## WHAT YOU HAVE TO DO:
Under this line is some data; print exactly the lines from the one containing "Screen dimensions: 840x630" through its last line, without pictures.
Content starts
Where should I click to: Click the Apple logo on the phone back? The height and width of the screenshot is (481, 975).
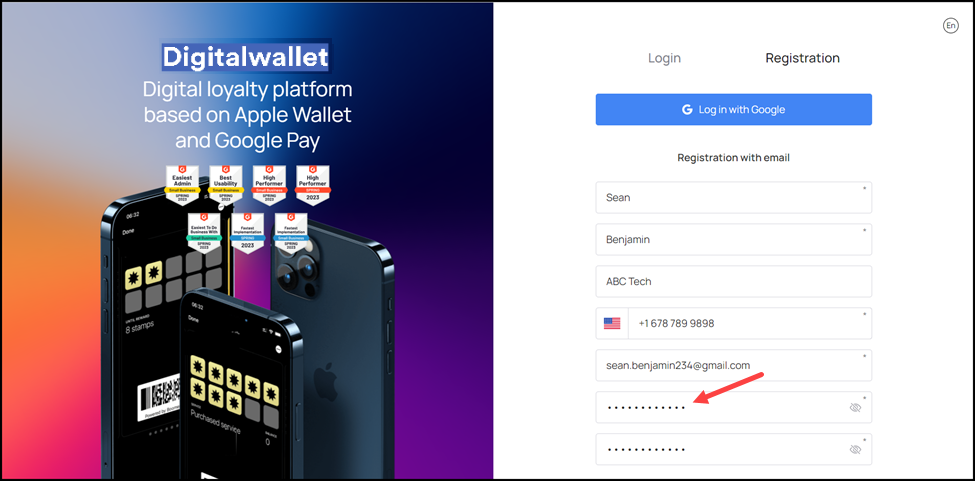point(326,378)
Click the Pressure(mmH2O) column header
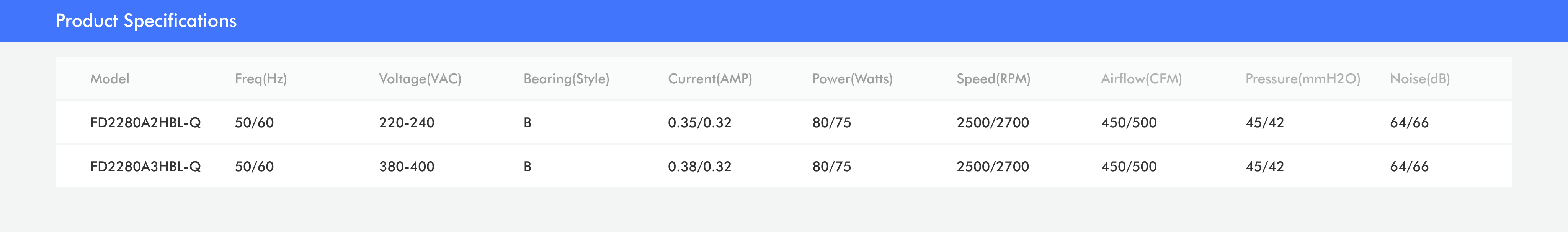Image resolution: width=1568 pixels, height=232 pixels. tap(1303, 79)
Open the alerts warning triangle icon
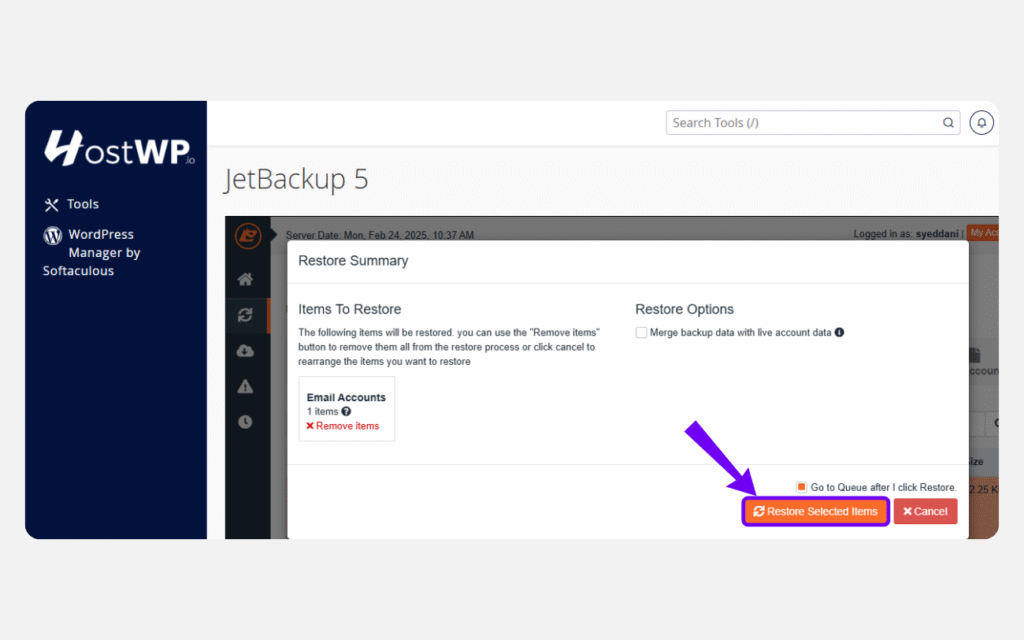The width and height of the screenshot is (1024, 640). pyautogui.click(x=245, y=387)
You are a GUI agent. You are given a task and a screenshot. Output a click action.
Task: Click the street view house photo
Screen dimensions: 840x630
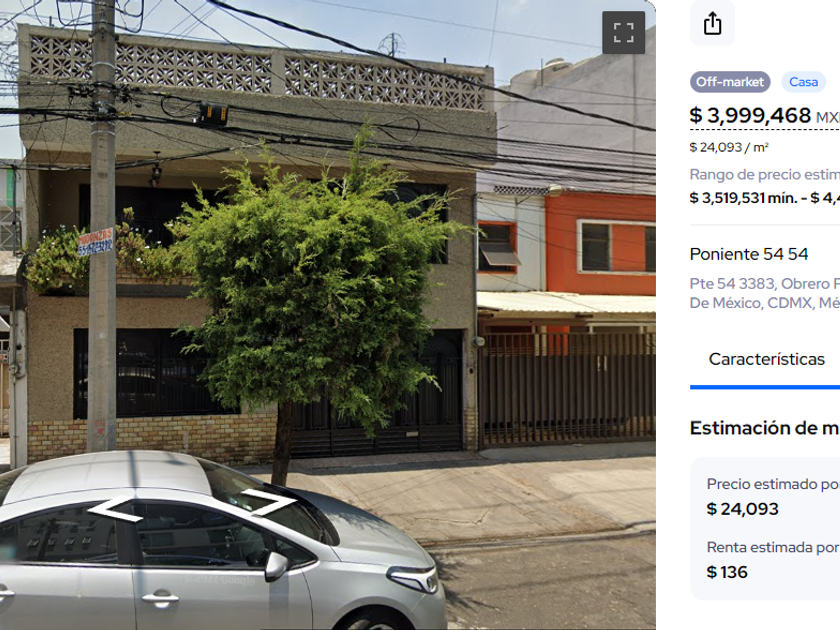[328, 315]
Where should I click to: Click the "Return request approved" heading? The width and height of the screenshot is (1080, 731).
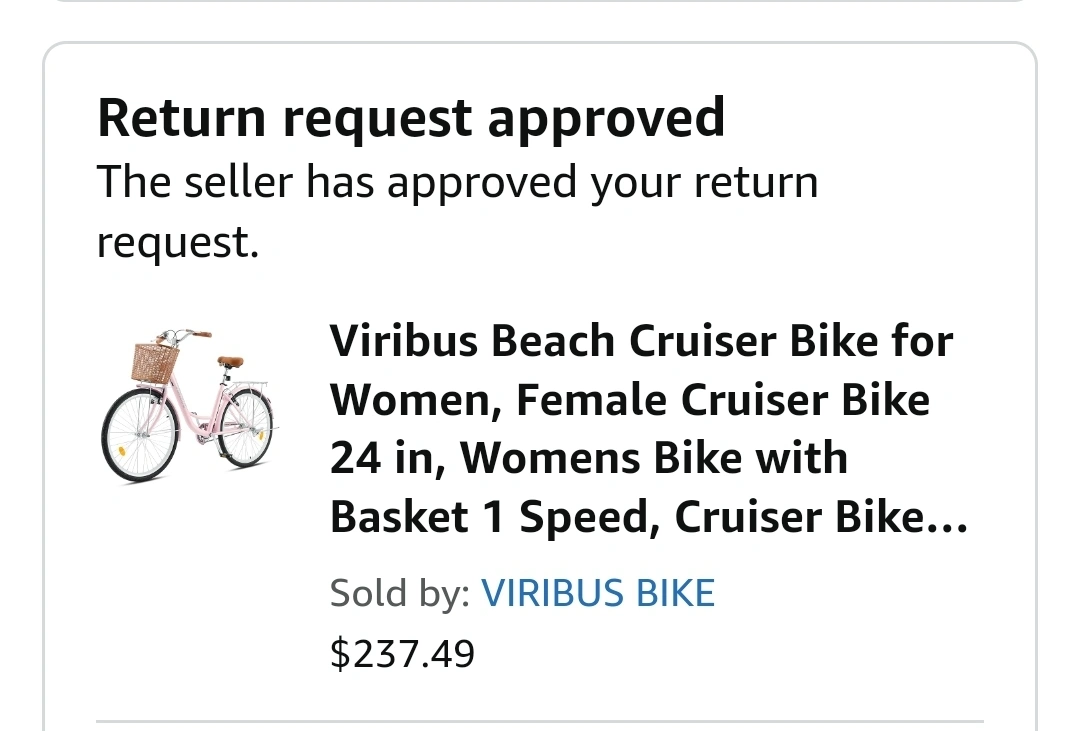click(x=411, y=118)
Content ends
## RESULT OF THIS TASK:
Screen dimensions: 840x630
[328, 315]
Where should I click to: Click the "Return request approved" heading? The width and height of the screenshot is (1080, 731).
click(x=411, y=118)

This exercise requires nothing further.